In the City Palace and in the Countryside
The classical texts of China and other
countries represent a crystallization of scholarly wisdom.
Their study requires a certain resolve. These texts have
formed the path of my education, and yes, my awakening.
In the process of conducting research, scholars require a
pure heart. They must have the resolve and temperament to
endure loneliness, since what they do entails a rare
discipline: to admit neither deception nor affectation into
the thought process.
Thanks to their hard work—often a lifelong
devotion of meticulous study and research—we now have
priceless books to guide us back to an origin through the
history of ideas. In using their intellectual landmarks to
trace this path, we locate the origin of our self-awareness,
and we allow wisdom and truth to prosper, just as we
discover how to understand that truth.
When discussing those scholars who possess
such a rare pedigree, we should despise with all prejudice.
I used to hear people say: ‘A theoretical scholar? Well,
what does he know about practice and reality?’
As a matter of fact, whether a person is theoretical or
practical in approach, if he has grasped the truth, all
methods will lead to the same result.
Let us not label those who are theoretical in
orientation--as opposed to practical--as being of lesser
wisdom or standing. Both approaches deserve our equal
respect, because they have pursued a methodology that
eliminates the false and retains the true; they have created
a process that permits us to make discrimination with clear
minds: in doing so, we learn the precepts of traditional
culture in a consistent, systematic manner.
I have observed many scholars take
formulations of complex learning and streamline them
intellectually--without loss of meaning—to create clarity in
the mind. A reader feels genuine delight in the presence of
such accessible levels of wisdom; it is like basking in a
spring wind. The efforts of scholars to make the truth
available radiates a humanistic warmth and care on their
part. In their explanations, they have restricted themselves
to the realities presented by human nature. They have
brought the classics within reach of the ordinary person.
It is they who have demonstrated the profound learning and
cultivation of High Culture—and the delicate sensibilities
that such a gathering of ideas can generate.
But are we to understand that only
theoreticians know culture?
Many of us may have read the piece about two migrant
workers, possibly a couple, hesitating outside a 7-11 store.
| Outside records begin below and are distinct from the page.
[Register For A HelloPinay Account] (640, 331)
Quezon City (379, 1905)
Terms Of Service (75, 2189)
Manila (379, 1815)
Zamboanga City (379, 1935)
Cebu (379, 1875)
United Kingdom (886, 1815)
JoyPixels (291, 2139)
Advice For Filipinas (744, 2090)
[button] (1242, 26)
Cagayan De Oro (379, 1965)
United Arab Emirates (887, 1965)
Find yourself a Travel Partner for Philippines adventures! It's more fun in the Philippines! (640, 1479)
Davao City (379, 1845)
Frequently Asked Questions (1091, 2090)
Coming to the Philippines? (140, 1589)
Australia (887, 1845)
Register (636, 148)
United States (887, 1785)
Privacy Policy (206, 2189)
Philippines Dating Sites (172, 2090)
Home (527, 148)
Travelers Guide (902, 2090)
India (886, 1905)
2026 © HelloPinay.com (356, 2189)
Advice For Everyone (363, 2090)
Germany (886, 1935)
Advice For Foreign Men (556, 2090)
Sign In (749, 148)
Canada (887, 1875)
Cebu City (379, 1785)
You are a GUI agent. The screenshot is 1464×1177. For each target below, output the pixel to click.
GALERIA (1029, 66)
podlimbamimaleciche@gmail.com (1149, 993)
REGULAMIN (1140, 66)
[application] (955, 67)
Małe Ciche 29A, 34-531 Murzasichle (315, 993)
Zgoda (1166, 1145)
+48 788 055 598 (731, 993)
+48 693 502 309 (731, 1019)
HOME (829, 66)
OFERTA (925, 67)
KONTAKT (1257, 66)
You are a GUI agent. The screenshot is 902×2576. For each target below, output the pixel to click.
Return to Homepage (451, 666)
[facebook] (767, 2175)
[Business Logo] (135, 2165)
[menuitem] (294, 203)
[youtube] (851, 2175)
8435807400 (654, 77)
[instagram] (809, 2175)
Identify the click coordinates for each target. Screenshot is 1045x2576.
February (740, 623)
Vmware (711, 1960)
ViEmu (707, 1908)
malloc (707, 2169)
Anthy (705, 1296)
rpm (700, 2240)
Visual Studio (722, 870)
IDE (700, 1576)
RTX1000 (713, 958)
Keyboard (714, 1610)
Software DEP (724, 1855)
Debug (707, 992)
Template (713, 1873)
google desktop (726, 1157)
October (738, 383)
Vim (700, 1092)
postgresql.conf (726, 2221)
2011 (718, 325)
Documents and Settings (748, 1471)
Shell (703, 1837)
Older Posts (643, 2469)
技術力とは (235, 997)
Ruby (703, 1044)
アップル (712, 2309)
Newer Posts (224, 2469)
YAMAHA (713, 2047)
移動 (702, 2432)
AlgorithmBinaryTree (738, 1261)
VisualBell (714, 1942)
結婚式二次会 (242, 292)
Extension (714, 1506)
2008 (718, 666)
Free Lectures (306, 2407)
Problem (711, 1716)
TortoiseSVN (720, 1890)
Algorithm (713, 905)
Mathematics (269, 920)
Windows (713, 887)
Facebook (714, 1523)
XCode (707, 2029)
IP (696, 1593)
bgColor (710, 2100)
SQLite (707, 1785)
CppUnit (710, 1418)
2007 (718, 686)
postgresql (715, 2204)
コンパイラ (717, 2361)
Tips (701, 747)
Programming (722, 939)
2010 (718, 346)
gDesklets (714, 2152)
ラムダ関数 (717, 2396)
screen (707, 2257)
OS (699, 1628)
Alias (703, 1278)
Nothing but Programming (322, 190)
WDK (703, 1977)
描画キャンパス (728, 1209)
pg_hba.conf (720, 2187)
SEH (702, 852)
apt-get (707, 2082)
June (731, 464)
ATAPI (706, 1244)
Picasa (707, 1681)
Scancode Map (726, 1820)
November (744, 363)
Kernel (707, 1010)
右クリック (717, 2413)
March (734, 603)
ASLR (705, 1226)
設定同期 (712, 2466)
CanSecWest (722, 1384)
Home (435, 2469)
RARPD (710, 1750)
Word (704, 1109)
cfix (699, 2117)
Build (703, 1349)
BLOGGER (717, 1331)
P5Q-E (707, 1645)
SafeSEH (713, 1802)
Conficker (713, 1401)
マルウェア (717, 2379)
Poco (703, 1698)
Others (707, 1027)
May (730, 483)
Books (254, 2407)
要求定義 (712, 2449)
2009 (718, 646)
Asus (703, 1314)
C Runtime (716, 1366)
They hesitate to enter. They worry that the dirt on their
shoes might muddy the store and cause inconvenience for
others. They may not be well-educated, but their decision to
wait outside reflects a cultivation which includes a
wide-ranging consideration for others.
Over thousands of years, people on the land
have worked hard to create physical artifacts and other
cultural elements—not only tangible things such as
pavilions, roads, bridges and folk houses, but also the
intangible—songs, dance, village rituals and regulations,
rules for family life, folk customs, traditional arts, and
temple fairs. Rural culture is the origin of Chinese
culture. It represents good ground for the cultivation of
national qualities, sustaining all Chinese who understands
the true, the good, and the beautiful.
Maintaining a preference for practical over
theoretical scholarship runs against the essential
significance of culture. Culture should be inclusive at its
core. It should embrace warmth and kindness among people. It
should be reflected in local customs, art and culture, and
be equally present in what we recognize as the true, the
good and the beautiful. We become true people of culture
when we show the same regard for those who live in the city
and those who live on the farm—equally and without
prejudice; when we learn from the classics and practice the
teachings within; when we benefit from the experience of
others and show compassion for others; when we respect the
life situations that are different from ours and forgive
them their mistakes, while protecting their cultural
achievements with awards and recognition. When we put these
ideals into practice, we become people of culture.